Deborah Madison is an American chef, food writer and cooking teacher. She has been called an expert on vegetarian cooking and her gourmet repertoire showcases fresh garden produce.  Her work also highlights Slow Food, local foods and farmers' markets.

Early years
Madison grew up in Davis, California, and earned a bachelor's degree with high honors in sociology/city planning in 1968 from Cowell College at the University of California, Santa Cruz. She then cooked at Chez Panisse and was a student for eighteen years at the San Francisco Zen Center. She was the founding chef at Greens Restaurant in San Francisco which opened in 1979. She then cooked for a year at the American Academy in Rome, Italy.

Cookbooks
Madison, whose work concentrates on local foods and farmers' markets, returned to the Bay Area to write The Greens Cookbook with co-author :Edward Espe Brown, and then wrote another 10 books on food and cooking, including Vegetarian Cooking for Everyone, This Can't Be Tofu, Local Flavors, Cooking and Eating From America's Farmers' Market and Seasonal Fruit Desserts from Orchard, Farm and Market, and Vegetable Literacy.

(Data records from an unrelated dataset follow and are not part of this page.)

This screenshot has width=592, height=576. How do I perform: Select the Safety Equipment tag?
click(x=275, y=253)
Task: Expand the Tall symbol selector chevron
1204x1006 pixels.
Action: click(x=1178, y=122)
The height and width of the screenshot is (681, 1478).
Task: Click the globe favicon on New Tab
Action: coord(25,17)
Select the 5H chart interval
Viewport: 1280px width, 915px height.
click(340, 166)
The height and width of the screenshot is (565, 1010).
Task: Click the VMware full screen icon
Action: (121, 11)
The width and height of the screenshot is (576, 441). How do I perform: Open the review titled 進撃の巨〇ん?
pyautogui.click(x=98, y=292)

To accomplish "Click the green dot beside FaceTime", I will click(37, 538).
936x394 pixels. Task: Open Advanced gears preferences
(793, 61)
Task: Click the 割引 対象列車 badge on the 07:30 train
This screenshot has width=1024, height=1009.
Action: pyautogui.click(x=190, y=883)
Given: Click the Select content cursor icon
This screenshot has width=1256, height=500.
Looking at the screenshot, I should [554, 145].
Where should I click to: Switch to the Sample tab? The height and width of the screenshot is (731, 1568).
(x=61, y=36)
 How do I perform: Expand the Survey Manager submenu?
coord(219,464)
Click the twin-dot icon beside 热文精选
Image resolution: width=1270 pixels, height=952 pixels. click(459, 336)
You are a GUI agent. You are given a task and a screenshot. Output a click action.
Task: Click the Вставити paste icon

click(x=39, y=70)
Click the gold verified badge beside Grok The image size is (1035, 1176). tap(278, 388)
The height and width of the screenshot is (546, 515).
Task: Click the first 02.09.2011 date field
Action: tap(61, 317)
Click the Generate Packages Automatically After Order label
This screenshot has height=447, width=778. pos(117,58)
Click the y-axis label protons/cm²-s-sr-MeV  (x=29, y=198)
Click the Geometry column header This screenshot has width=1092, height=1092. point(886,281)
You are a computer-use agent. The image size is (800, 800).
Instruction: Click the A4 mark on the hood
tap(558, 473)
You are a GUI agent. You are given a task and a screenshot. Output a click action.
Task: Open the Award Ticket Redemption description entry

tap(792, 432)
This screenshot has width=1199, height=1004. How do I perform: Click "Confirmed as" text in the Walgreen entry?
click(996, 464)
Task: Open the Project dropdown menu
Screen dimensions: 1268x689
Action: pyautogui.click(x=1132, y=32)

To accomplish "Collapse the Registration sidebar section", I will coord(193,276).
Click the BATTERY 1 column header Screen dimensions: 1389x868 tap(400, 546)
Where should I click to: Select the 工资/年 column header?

A food columnist for The New York Times, who found he had packed away his cookbooks before moving, joked, "Rather than making me a more natural cook, living so closely with my favorite recipe books brought about what my wife would call learned helplessness. At 46, I ought to be able to make pancakes without running to Deborah Madison for advice. Now, with her inspirational "Vegetarian Cooking for Everyone" boxed up, I've taken the opportunity to cut some apron strings."

Other writing
She has written for the magazines Gourmet, Saveur, Food and Wine, Kitchen Gardener, Fine Cooking, Orion, Organic Gardening and Eating Well, and for the Time-Life Cookbook Series. She has also written for Martha Stewart Living, Bon Appetite, Diversions, Kiplingers, Garden Design, Kitchen Garden, Cooks, Vegetarian Times, Metropolitan Home, East-West Journal, the Los Angeles Times, Home and Garden, and the International Slow Food Journal.

New Mexico
When she first moved to New Mexico, Madison managed the Santa Fe Farmers' Market and served on its board for a number of years.

Madison has been active in the Slow Food movement, founded the Santa Fe Chapter, was active on the ARK committee and served on the scientific committee of the Slow Food Foundation for Biodiversity.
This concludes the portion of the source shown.